A década é muito dominada pelos filmes do Universo Cinematográfico da Marvel [UCM] (o primeiro “Vingadores” é de 2012), mas nem por isso Renner deixou de tentar outras coisas. Há os muito recomendáveis “Matem o Mensageiro” (2014), de Michael Cuesta, e “O Primeiro Encontro” (2016), de Denis Villeneuve, bem como a comédia “Jogo da Apanhada” (2018), de Jeff Tomsic, que vale a pena ver só pelo absurdo que é.
Nos filmes do UCM nunca saltou para o papel principal, ou seja, nunca teve direito a um filme só seu. Hawkeye é uma personagem terrena naquele contexto, de certa forma é o contacto mais humano que existe com o espectador no meio daqueles super-heróis. Estar em segundo plano, contudo, não lhe tira presença: por alguma razão aquele momento de “A Era de Ultron” é tão marcante.
No outono de 2021 surgiu finalmente algo no contexto do UCM com o seu nome. Os seis episódios de “Hawkeye” são a história de Natal possível para Clint Barton. Ele, um homem de família, que só quer passar o Natal com a família, vê-se desviado de uma forma muito clássica para ir ajudar uma nova arqueira, Kate Bishop (Hailee Steinfeld), uma jovem fascinada com Hawkeye que decide seguir as suas pisadas e se vê em maus lençóis. Clint tem de voltar a ser Hawkeye para salvar Kate, o Natal e, em simultâneo, passar o testemunho para uma nova Hawkeye. Apesar de não ser das melhores séries da Marvel no contexto Disney+, é uma história que serve o cansado-de-ser-super-herói Clint Barton.

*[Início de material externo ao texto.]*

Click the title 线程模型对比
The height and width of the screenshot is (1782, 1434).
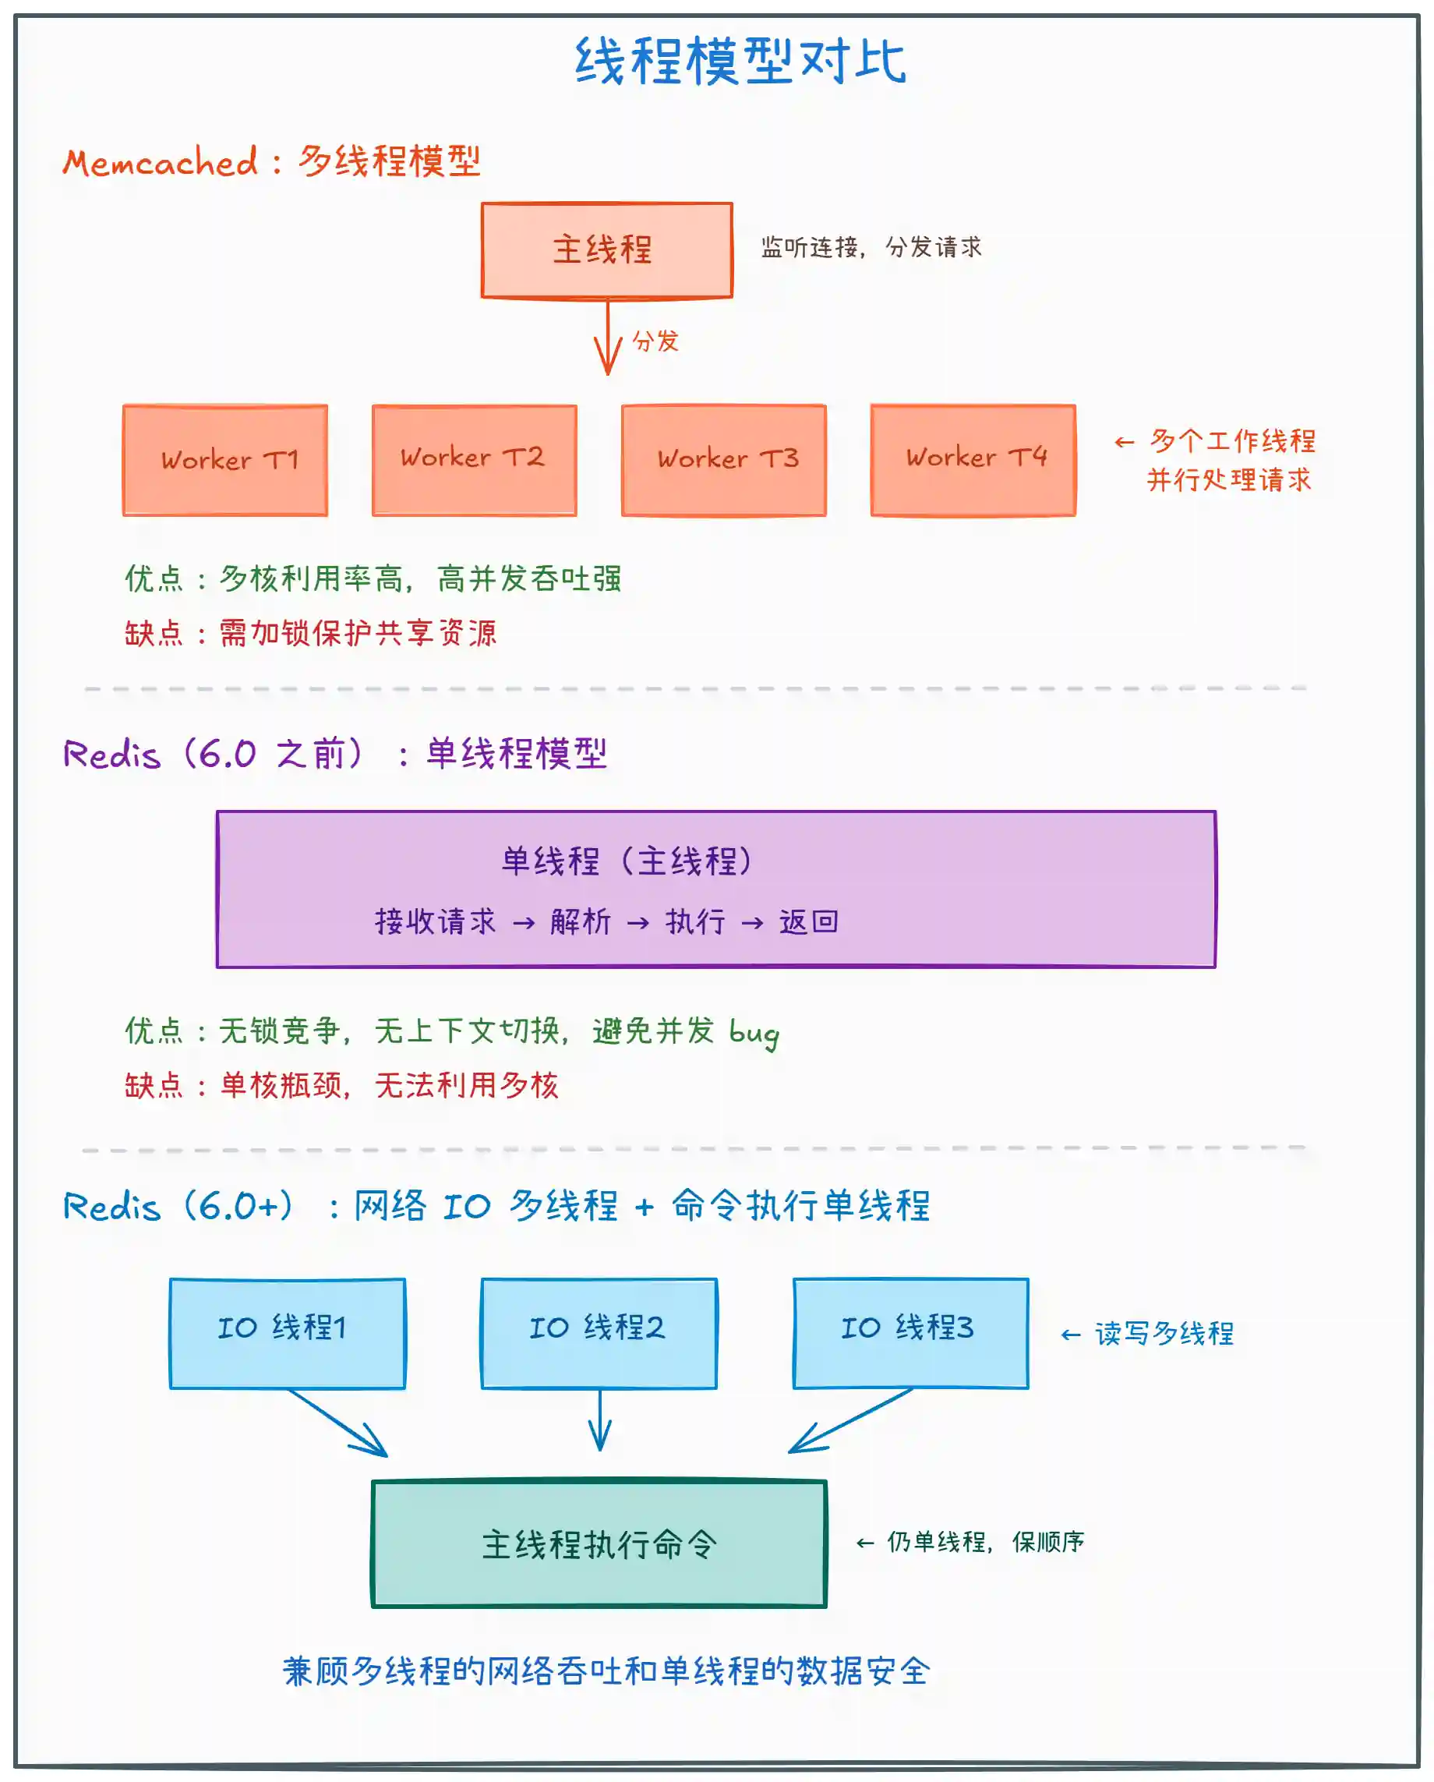coord(740,61)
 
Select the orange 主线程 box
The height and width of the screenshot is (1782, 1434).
coord(606,249)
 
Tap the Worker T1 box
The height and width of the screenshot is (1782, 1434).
coord(224,461)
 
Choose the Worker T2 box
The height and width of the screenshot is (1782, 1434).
coord(475,461)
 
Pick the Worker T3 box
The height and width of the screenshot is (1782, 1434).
coord(724,461)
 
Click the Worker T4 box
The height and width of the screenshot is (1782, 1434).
coord(973,461)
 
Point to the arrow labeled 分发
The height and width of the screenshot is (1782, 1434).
coord(609,338)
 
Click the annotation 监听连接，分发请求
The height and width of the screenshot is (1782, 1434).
coord(871,247)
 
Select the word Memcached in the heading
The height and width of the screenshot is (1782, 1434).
coord(161,162)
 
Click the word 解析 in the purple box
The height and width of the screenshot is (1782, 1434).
coord(580,921)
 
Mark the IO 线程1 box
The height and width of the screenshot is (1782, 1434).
coord(288,1333)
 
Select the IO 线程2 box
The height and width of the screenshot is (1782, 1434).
coord(599,1333)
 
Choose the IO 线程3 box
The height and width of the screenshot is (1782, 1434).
coord(911,1333)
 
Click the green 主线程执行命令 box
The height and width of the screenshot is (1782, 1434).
coord(599,1543)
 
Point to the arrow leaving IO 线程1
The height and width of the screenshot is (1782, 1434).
coord(339,1422)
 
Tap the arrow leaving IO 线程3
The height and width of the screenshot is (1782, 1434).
coord(851,1420)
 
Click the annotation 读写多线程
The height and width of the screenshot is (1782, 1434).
coord(1164,1333)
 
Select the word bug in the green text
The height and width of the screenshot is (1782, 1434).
coord(754,1033)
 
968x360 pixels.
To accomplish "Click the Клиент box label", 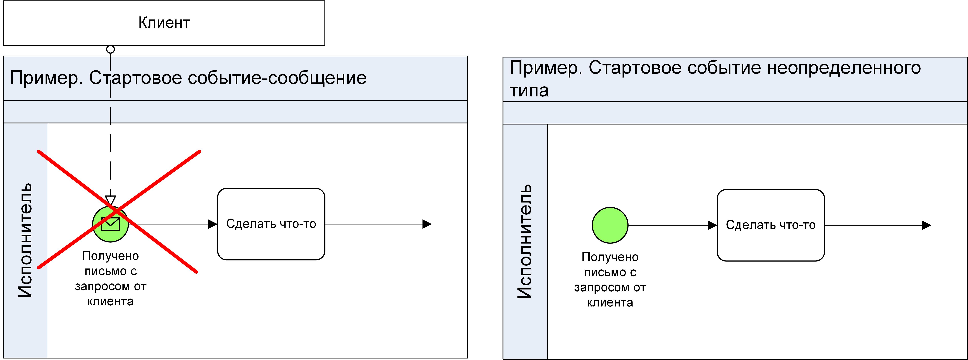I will [164, 23].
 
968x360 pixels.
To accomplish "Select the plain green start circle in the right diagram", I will [610, 225].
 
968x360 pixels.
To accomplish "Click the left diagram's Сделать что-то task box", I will [271, 224].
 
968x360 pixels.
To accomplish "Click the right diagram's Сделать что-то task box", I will [770, 225].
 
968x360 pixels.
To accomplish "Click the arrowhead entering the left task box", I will [213, 224].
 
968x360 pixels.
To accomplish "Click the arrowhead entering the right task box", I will [712, 225].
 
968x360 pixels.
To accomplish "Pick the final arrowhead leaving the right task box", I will [927, 225].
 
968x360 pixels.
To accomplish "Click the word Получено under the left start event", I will [111, 256].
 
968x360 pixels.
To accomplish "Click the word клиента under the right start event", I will [610, 303].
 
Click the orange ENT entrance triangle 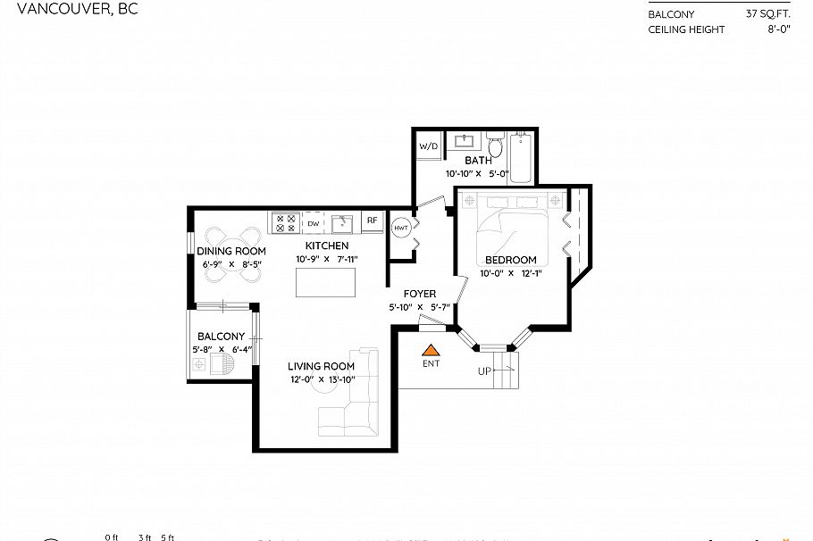pos(431,351)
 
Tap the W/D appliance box pos(427,145)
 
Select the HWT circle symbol pos(401,228)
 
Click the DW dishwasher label pos(314,223)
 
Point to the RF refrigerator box pos(372,221)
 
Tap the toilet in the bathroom pos(496,144)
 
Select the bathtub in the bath pos(523,158)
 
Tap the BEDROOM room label pos(510,260)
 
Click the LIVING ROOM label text pos(321,366)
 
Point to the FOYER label pos(419,294)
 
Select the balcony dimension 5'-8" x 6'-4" pos(222,350)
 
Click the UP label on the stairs pos(484,370)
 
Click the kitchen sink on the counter pos(341,221)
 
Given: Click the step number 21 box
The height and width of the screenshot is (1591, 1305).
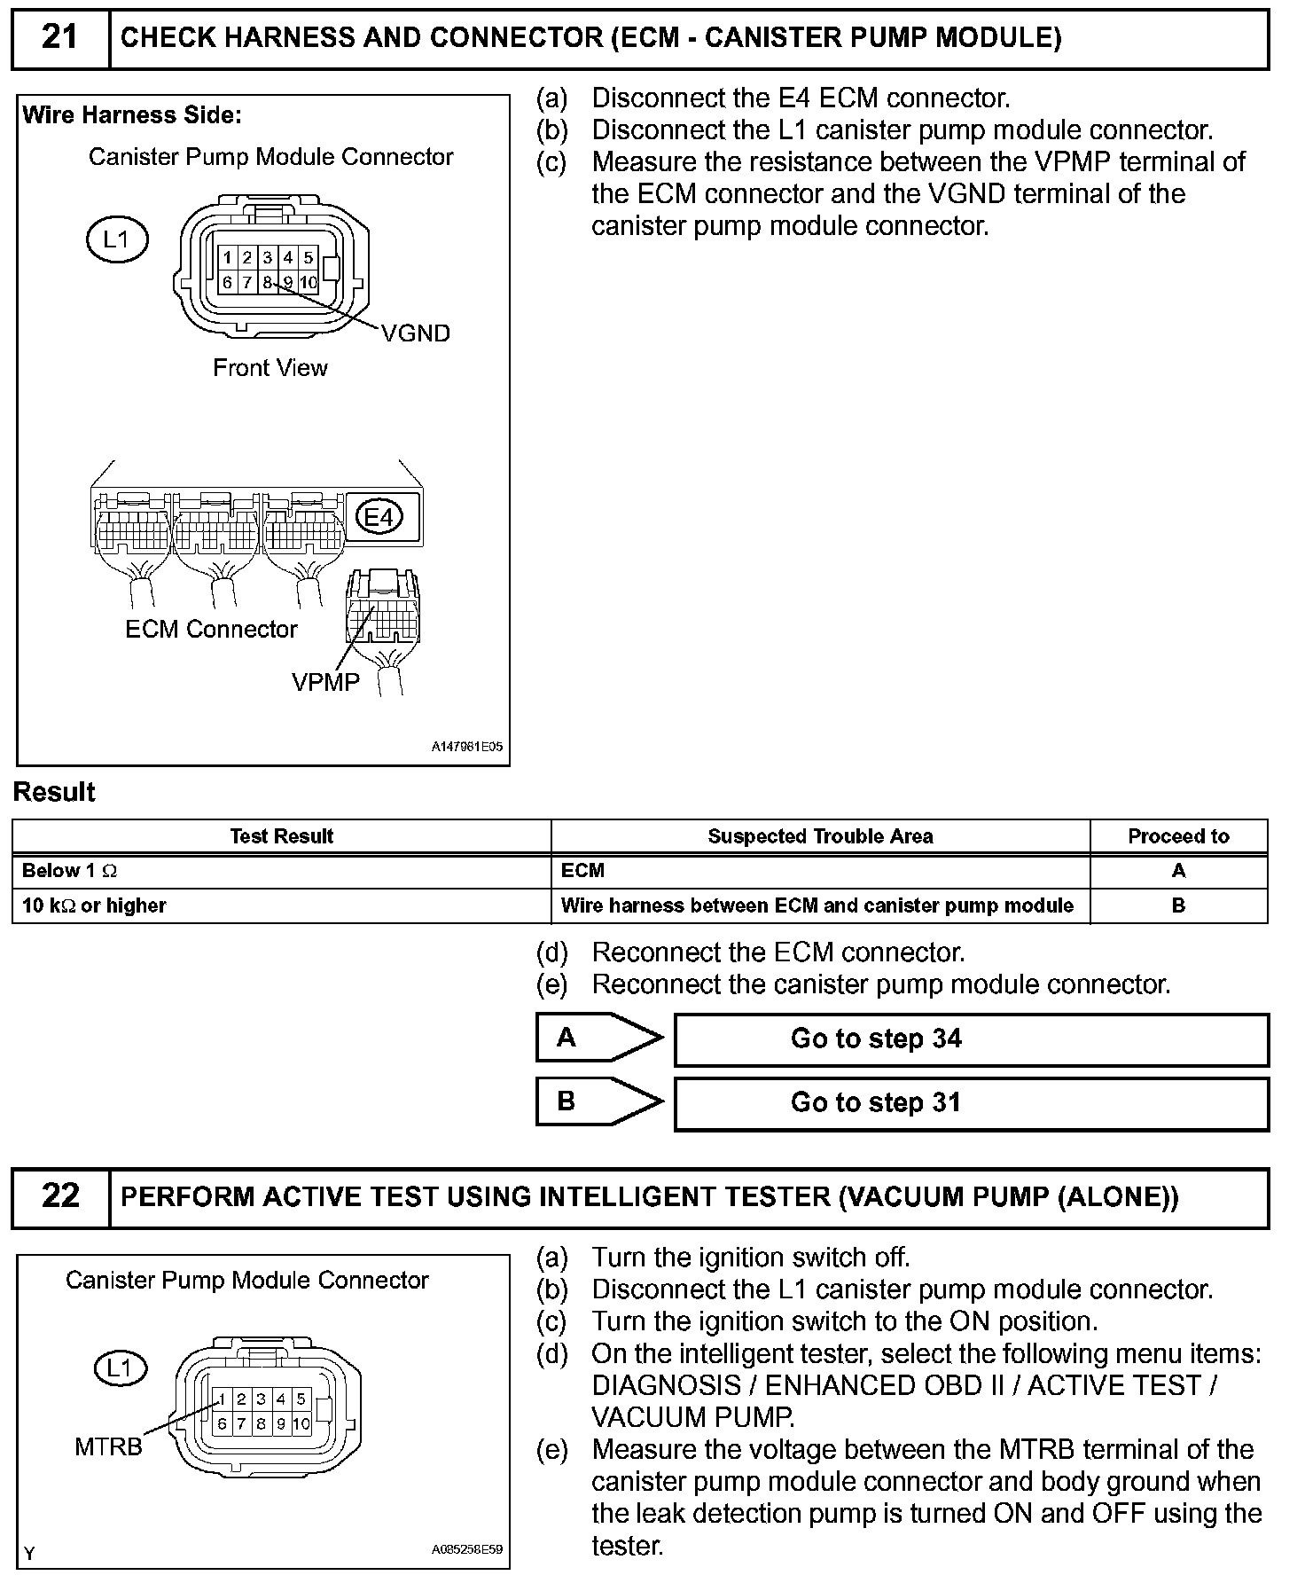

Fala-se que será um dos Vingadores a voltar para o próximo filme, “The Kang Dynasty”, com estreia prevista para 2025. Mas até lá ainda vai algum tempo. Resta esperar que recupere e que em breve esteja pronto para regressar aos seus hobbies. Hobbies? Claro que tem hobbies. Quando não está a ser um de nós num papel que nunca seria para um de nós, Jeremy Renner entretém-se com a música: toca guitarra, teclas e bateria. Tem dado uso a esse talento em algumas das bandas-sonoras de filmes em que encontrou, como “Terra Fria” ou “O Assassínio de Jesse James Pelo Cobarde Robert Ford”. Em plena pandemia editou dois mini-álbuns, “The Medicine” e “Live For Now”.